### SELECTED TEXT
I'd love to get Bonzi, he was a monster on the glass last season, and could play SF for us at 6'8'', we would have to use a sign and trade but what would SAC want in return?


----------



## coco killer (Mar 5, 2006)

i dont think we really need him. we should be concentrating on our front court to make life easier for kg.


----------



## Avalanche (Nov 17, 2005)

its not an ideal pick up for the wolves, but its talent that you cant really say no to..
you could find a place for bonzi in this squad somewhere, try trading ricky for a big maybe?
hed bring a lot of useful tools to this squad, and help out KG on the boards.

not enough money, and not really anything to trade for him though (they may want griffin, but i wouldnt want to do that), so i doubt its gonna happen


----------



## endora60 (Jan 5, 2006)

I'm reading that the Nuggets are prepared to go all-out for Bonzi. I say Let 'em have him, but y'all who know the Wolves a lot better than I do seem to think he could be useful in Minnesota. Ricky Davis as the trade, hmmm? Assuming you DO want Bonzi, losing Davis for him is a pretty good trade for the Wolves. Considering that MLE, any real chance the Wolves make a serious push to get him?


----------



## The King of the World (Dec 28, 2003)

### GIVEN DATA
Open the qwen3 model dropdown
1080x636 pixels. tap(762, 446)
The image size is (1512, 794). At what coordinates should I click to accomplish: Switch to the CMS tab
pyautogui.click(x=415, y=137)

### WRITTEN TASK
Can you repeat word for word the passage of the Bonzi thread that begins at the words "i dont think" and stops after "on the boards."? Nothing in the listing matters here.

### SOLVED PROBLEM
i dont think we really need him. we should be concentrating on our front court to make life easier for kg.


----------



## Avalanche (Nov 17, 2005)

its not an ideal pick up for the wolves, but its talent that you cant really say no to..
you could find a place for bonzi in this squad somewhere, try trading ricky for a big maybe?
hed bring a lot of useful tools to this squad, and help out KG on the boards.